11. Lifestyle - Is it sustainable? Do their activities fall within their incomes on a regular basis or do they frequently get other people to support their activities? Have they declared bankruptcy, skipped out on apartments with back rent due, frequently moving car(s) to forestall repossession? Are we talking about one excuse or a litany of excuses? Do they engage in negative lifestyles with negative long term consequences such as adultery, drug abuse, alcohol consumption to the point of drunkenness, multiple sex partners, serial dating or numerous very short term personal relationships, foul language when things don't go their way,
12. Past Family History Examined - Does this person have a troubled childhood?
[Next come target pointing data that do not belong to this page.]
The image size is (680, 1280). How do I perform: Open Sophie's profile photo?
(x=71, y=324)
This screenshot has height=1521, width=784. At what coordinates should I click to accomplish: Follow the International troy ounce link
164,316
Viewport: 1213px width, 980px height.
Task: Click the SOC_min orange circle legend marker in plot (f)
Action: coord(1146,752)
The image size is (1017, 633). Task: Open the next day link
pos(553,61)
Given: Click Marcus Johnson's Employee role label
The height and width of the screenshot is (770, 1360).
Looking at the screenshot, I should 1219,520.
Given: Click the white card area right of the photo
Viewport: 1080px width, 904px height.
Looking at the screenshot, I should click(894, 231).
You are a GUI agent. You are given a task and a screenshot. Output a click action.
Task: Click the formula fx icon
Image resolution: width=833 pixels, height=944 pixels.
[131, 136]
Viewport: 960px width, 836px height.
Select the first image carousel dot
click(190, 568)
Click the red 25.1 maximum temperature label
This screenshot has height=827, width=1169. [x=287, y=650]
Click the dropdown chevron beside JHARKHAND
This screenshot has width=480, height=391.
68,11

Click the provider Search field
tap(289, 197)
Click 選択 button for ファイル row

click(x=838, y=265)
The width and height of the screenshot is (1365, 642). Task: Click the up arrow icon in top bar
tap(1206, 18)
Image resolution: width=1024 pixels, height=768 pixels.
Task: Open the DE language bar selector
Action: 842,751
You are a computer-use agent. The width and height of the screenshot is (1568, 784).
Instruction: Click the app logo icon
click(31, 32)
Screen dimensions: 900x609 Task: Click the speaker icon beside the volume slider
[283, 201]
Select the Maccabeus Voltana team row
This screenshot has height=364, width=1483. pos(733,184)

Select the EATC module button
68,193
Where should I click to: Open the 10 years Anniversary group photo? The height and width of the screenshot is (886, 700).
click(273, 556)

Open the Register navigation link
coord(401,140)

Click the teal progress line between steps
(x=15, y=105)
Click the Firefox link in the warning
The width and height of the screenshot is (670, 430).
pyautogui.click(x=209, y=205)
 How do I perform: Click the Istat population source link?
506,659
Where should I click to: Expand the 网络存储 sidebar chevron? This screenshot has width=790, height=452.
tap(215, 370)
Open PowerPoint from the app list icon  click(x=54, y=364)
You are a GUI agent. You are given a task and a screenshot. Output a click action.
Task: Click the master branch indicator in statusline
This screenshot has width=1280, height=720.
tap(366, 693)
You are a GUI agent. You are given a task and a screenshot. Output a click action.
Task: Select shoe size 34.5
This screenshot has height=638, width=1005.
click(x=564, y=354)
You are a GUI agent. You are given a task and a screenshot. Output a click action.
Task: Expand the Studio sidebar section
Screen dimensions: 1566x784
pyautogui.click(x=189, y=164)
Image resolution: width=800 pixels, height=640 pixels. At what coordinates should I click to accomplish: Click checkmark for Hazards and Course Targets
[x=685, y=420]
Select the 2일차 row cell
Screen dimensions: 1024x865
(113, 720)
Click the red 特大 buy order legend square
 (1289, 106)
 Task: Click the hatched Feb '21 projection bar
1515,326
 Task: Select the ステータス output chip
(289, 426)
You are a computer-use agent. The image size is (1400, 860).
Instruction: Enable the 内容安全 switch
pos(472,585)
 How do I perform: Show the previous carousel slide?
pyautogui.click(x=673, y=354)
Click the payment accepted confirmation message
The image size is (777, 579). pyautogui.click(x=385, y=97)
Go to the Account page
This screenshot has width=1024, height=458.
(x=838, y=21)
Divorce, molestation, truancy, abuse, juvenile criminal activity, alcoholism, drug abuse, etc. While these may be an indicator of possible future problems, how does this person view their troubled childhood? A victim or survivor? Does this person acknowledge that they have bad habits in themselves and need to unlearn the behavior? We learn from our parents, we go with what we know. What they see as normal, may not be normal to us.
13. Views of various groups - While generalities are deceptive of true circumstances since a generality discounts individual response of character, they at least can be a starting point to identify a red flag. Do they demonize any particular group due to a bad personal experience? Negative experiences with people of different groups, i.e. race, gender, age, nationality, region, etc. When a person obsesses about a certain group, especially in jest, making a group the target of humorous jokes and stories, it is an indication of their lack of respect for others and ultimately their own low self worth. Do they elevate generalities to the level of truth and dismiss non-stereotypical conduct as an exception? e.g. He is sensitive for a man; she is logical for a woman; he is messy for an Asian, he is family oriented for a black man, etc.
14. What is Truth? Line of Argument or All the Facts. The best lies are those told with the facts. Does this person believe that truth is the desired perception or the sum of all the facts, even when those facts that are not convenient? Do you find upon further questioning, that all the relevant facts have not been told so as to give a different conclusion? Does this person act in a lawyerly or deceptive manner when all the facts are revealed indicating a different conclusion as to what you were lead to believe? Does this person continue to insist upon a blanket statement even when previously confronted with contradictory facts? Does this person lie with a straight face? Does this person exaggerate negative claims about others? Does this person frequently use the excuse there was a "misunderstanding or miscommunication" when confronted with the facts that are contrary to their statements?